Trecho fornecido:
Entrevista | Um papo com Zeca Brito, diretor do filme Legalidade

(foto: Mário Miranda)

Encerraram-se em meados de junho, em Porto Alegre, as gravações do filme Legalidade, dirigido por Zeca Brito, que assina o roteiro junto com Léo Garcia. Na trama, um triângulo amoroso formado pelos atores Cléo Pires, Fernando Alves Pinto e José Henrique Ligabue tem como fio condutor os acontecimentos de agosto de 1961, comandados pelo então governador do Rio Grande do Sul Leonel Brizola, interpretado por Leonardo Machado. O longa foi rodado no Palácio Piratini, no Porão da Legalidade, no prédio da Prefeitura de Porto Alegre e também teve cenas em outros municípios gaúchos e em Brasília.

Desafio 1: Reproduza do texto sobre o filme Legalidade o trecho que vai de "Encerraram-se em meados" até "e em Brasília.".
Desafio 2: Dê continuidade ao texto sobre o filme Legalidade a partir do ponto em que ele termina.

Material:
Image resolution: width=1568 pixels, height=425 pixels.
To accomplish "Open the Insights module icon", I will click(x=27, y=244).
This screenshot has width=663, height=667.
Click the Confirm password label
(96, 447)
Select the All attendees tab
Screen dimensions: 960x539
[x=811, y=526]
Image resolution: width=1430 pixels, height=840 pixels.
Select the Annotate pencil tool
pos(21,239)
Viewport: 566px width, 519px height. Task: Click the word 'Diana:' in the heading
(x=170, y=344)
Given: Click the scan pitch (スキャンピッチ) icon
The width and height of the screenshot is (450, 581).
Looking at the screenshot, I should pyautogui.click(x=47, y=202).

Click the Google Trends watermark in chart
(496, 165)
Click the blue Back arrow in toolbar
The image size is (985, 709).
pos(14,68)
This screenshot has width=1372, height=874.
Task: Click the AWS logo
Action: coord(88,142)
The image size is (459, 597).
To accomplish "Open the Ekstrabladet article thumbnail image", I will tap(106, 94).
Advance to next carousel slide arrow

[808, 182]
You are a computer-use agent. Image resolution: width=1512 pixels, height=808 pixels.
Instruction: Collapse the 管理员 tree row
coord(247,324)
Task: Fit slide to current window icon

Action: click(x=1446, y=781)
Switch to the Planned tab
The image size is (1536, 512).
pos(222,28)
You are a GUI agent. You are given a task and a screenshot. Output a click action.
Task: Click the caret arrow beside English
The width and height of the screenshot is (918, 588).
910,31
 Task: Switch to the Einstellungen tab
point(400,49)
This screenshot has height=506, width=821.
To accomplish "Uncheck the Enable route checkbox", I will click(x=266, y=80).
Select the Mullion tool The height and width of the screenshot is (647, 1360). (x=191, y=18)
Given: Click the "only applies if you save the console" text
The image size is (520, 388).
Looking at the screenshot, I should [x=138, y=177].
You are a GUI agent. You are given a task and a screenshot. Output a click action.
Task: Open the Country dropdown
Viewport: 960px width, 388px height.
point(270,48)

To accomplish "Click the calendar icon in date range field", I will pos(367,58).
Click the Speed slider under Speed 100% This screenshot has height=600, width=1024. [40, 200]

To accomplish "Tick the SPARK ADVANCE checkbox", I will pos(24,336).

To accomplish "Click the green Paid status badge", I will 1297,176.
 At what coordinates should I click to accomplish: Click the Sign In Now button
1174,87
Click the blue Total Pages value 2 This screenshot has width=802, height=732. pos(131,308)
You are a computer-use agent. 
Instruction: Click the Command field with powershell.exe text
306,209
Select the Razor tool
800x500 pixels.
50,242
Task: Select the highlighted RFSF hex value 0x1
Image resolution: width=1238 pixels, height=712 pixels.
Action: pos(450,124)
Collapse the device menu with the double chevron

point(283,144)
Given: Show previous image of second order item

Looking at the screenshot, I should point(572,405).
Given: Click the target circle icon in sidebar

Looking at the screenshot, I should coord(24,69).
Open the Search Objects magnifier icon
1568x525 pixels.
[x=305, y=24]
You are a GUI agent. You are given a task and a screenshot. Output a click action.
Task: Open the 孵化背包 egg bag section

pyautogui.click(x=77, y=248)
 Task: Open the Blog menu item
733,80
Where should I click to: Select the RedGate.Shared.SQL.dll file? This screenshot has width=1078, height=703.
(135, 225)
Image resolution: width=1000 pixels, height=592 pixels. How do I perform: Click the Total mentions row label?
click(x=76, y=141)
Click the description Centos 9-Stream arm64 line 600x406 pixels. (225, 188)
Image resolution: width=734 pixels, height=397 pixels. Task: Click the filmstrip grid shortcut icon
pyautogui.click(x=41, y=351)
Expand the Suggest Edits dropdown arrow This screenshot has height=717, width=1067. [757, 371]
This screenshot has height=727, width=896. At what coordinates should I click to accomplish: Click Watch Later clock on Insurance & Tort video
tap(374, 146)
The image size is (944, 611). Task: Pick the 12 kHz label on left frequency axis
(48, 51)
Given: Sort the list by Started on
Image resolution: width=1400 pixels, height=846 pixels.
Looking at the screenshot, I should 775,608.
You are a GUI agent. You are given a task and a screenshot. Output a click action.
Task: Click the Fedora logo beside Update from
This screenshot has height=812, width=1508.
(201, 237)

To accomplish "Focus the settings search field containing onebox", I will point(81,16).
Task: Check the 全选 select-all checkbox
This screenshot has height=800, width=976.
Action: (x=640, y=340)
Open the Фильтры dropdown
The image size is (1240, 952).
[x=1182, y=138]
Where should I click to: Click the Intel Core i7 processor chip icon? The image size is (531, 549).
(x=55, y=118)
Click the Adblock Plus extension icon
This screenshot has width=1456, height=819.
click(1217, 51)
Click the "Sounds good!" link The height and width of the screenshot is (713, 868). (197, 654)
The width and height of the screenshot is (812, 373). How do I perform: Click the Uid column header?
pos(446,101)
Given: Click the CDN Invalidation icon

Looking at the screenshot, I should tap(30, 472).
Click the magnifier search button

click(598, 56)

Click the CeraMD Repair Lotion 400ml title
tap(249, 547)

Resultado final 1:
Encerraram-se em meados de junho, em Porto Alegre, as gravações do filme Legalidade, dirigido por Zeca Brito, que assina o roteiro junto com Léo Garcia. Na trama, um triângulo amoroso formado pelos atores Cléo Pires, Fernando Alves Pinto e José Henrique Ligabue tem como fio condutor os acontecimentos de agosto de 1961, comandados pelo então governador do Rio Grande do Sul Leonel Brizola, interpretado por Leonardo Machado. O longa foi rodado no Palácio Piratini, no Porão da Legalidade, no prédio da Prefeitura de Porto Alegre e também teve cenas em outros municípios gaúchos e em Brasília.

Resultado final 2:
Poucos dias após terminar de rodar Legalidade, o jovem cineasta Zeca Brito nos recebeu na sede da produtora Prana Filme, e conversou conosco sobre vários aspectos que rodearam as gravações do filme que tem como pano de fundo a resistência de Brizola para garantir que o vice-presidente João Goulart pudesse assumir a presidência do Brasil após a renuncia de Jânio Quadros. “A trama ficcional do Legalidade não é meramente um atrativo para o público, com um romance e tal, é mais do que isso. Na verdade, os personagens fictícios, a Cecília, o Luis Carlos e o Tonho, são sínteses de pequenos, ou de vários, personagens reais, que tiveram pequenas participações na história”, nos contra o diretor, que afirma que até mesmo a parte de ficção tem fortes bases em fatos ocorridos.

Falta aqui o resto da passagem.